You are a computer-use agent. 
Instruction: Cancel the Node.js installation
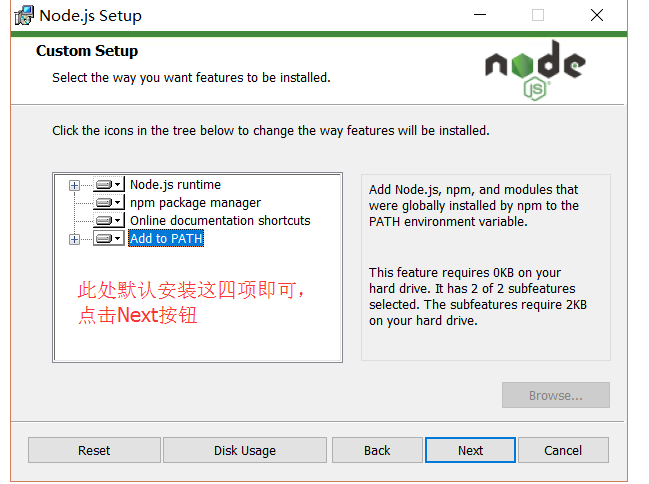pyautogui.click(x=563, y=450)
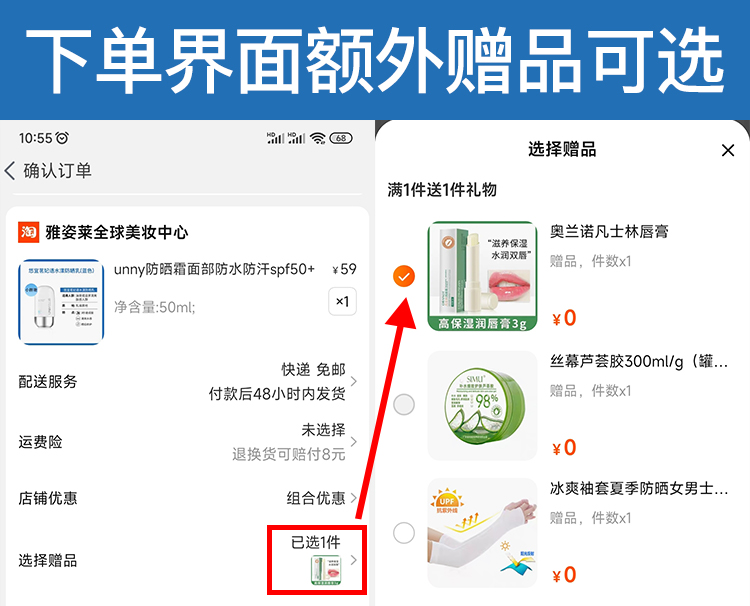
Task: Tap the ×1 quantity box
Action: coord(342,301)
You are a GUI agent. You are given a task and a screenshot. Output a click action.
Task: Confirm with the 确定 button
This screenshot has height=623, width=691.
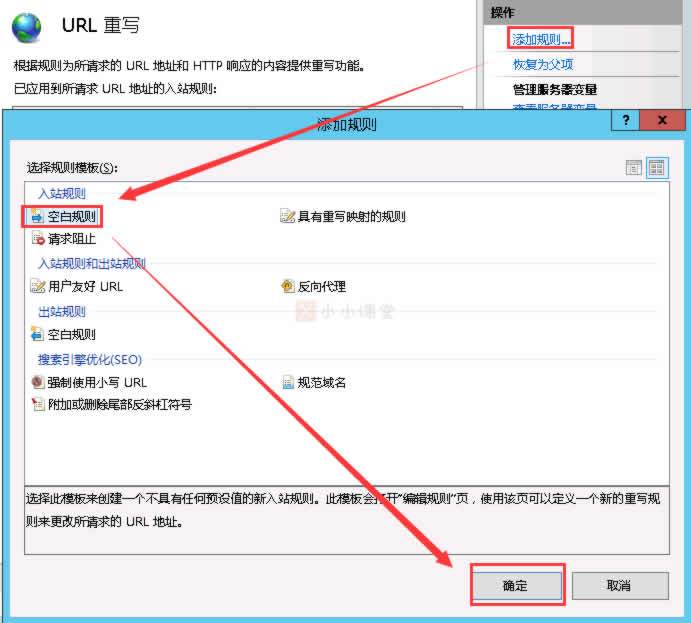point(516,585)
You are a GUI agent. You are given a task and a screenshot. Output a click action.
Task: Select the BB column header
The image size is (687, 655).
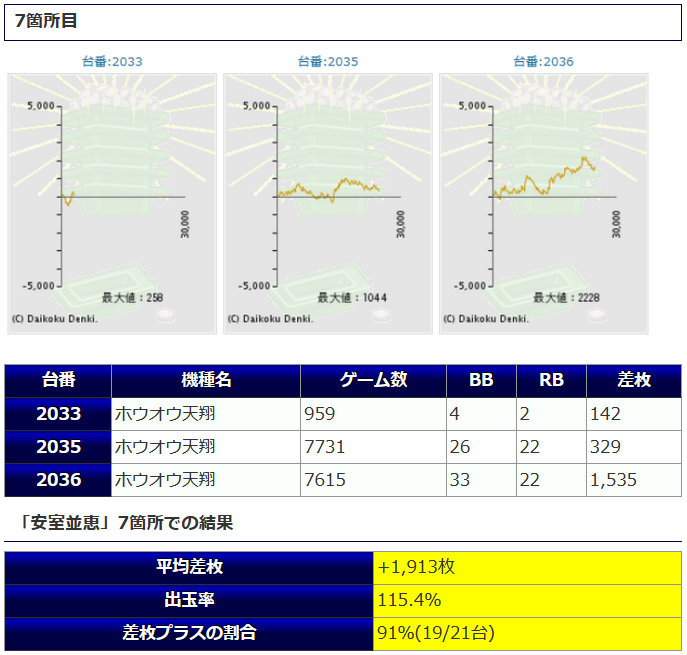click(x=481, y=380)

EXERCISE:
Return every line of the listing above word for word, leaving out the pictures.

RESPONSE TO THIS EXERCISE:
You are a computer-use agent. 
Instruction: Cancel the Node.js installation
pyautogui.click(x=563, y=450)
Task: Tap the ×1 quantity box
Action: coord(342,301)
You are a GUI agent. You are given a task and a screenshot. Output a click action.
Task: Confirm with the 确定 button
This screenshot has height=623, width=691.
point(516,585)
You are a GUI agent. You are given a task and a screenshot. Output a click action.
Task: Select the BB column header
The image size is (687, 655).
click(x=481, y=380)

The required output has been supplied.